Todos sus gritos fueron arrastrados por las olas cálidas y relucientes que subían y bajaban ante sus ojos desesperados. Parecía que no había nadie en la cubierta del barco. El sol brillaba sobre el agua metálica. El barco estuvo a un metro de Calvin y siguió de largo. Desapareció en el horizonte como el juguete de un niño y, con él, se fue la última esperanza de Calvin.
De allí en más, ninguna cosa física tuvo un verdadero significado para él. Flotaba, se hundía y nadaba de a ratos, guiado por un poder mayor a sí mismo. Su corazón joven dejó de luchar, dedicó su alma a Dios y encontró la paz. Así fue que con una sensación de anticlímax Calvin oyó la vibración de los motores de otro camaronero que se acercaba en dirección a él.
En medio de una bruma de dolor y sin poder creer de que la vida estaba a punto de comenzar otra vez para él, Calvin fue rescatado. Su cuerpo ampollado fue colocado con mucho cuidado en un cabestrillo, fue levantado de las aguas y el camaronero se dirigió hacia Port Aransas.
Un susurro de agradecimiento a Dios fueron las primeras palabras que salieron de entre sus labios secos. Calvin dejó de tomar el agua fresca que un marinero le daba con cuchara y que le causaba mucho dolor al tragar, para decir:
–Dios los envió, ¿verdad?
El marinero se ruborizó pero asintió. Su oficial superior, un capitán de cabello gris, dijo:
–Parecía como que estabas casi muerto cuando te encontramos.

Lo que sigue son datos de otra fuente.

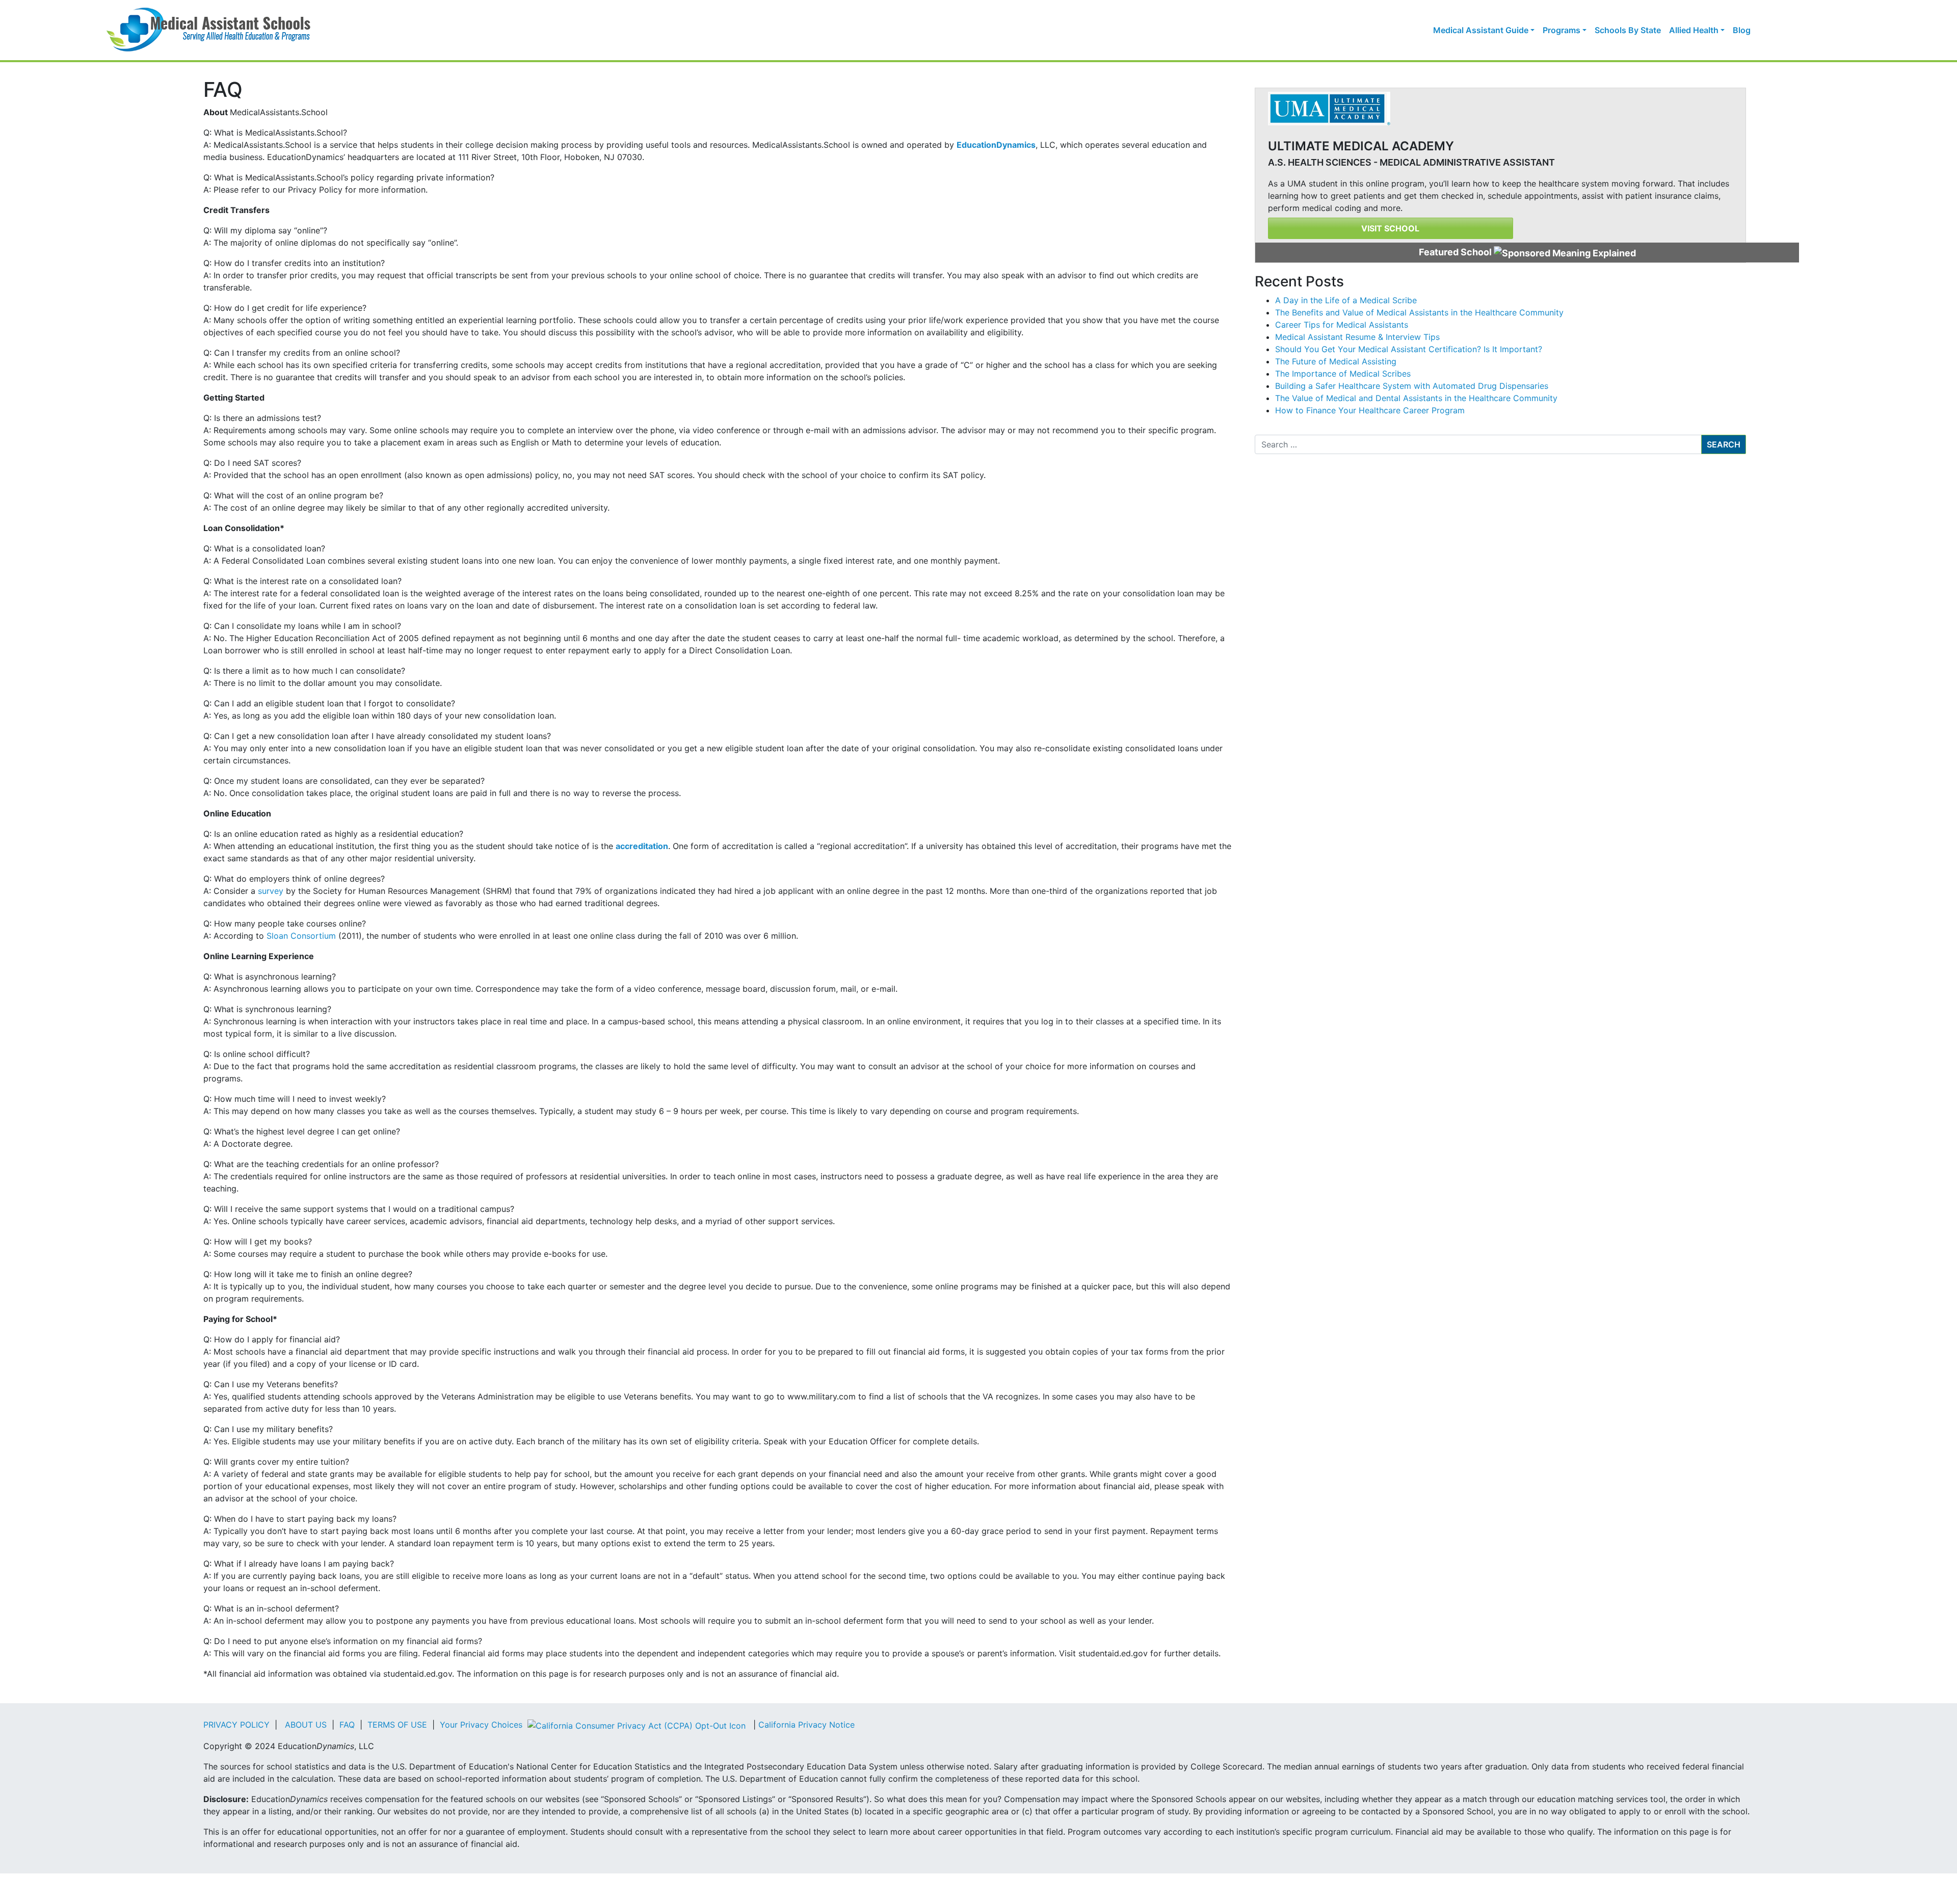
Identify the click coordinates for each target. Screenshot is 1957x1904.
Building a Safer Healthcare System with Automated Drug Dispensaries (1411, 386)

–Sí, así es –dijo Calvin con dificultad–. Pero Ben y Bill... ¿dónde están ellos?
–Ellos están bien. Fueron recogidos por un camaronero después de estar en el agua casi diez horas. Se tenían el uno al otro para sostenerse, y uno nadaba mientras el otro descansaba. Incluso encontraron una tabla que flotaba, y eso ayudó a salvarles la vida. Pero tú, muchacho... –el capitán sacudió la cabeza asombrado–. ¿Cómo te mantuviste con vida? ¿Te diste cuenta de que estuviste en el agua casi 22 horas? Nosotros habíamos perdido toda esperanza de encontrarte incluso, pero algo nos impulsaba a continuar con la búsqueda.
–Dios hizo que continuaran con la búsqueda –dijo Calvin fervientemente.
–¿Qué fue lo que te sostuvo, Calvin? –el marinero le ofreció otro sorbo de agua y le sostenía la cabeza en alto mientras él bebía.
–¡Dios enviaba pececitos para morderme! –el muchacho sonrió y movió los dedos de los pies agradecido.
–Solo la magnífica condición física del muchacho y el aguante lo mantuvieron vivo. Es un milagro –le susurró el marinero con reverencia a su capitán.
Los ojos sabios del hombre mayor se posaron por largo tiempo sobre el joven gigante de ojos azules y cabellos rubios que había librado una batalla tan terrible contra la naturaleza y había ganado.
–Sí, es un milagro, un milagro de Dios –coincidió.
Calvin no los escuchó. Sus ojos se empañaron al mirar hacia el futuro. En su corazón había una oración de agradecimiento a Dios, a quien había aprendido a creer y a amar durante su larga prueba. Sus ojos vacilaron y se cerraron. Pero antes de quedarse dormido susurró: “Dios, solo existes tú. Mi vida siempre te pertenecerá a ti”.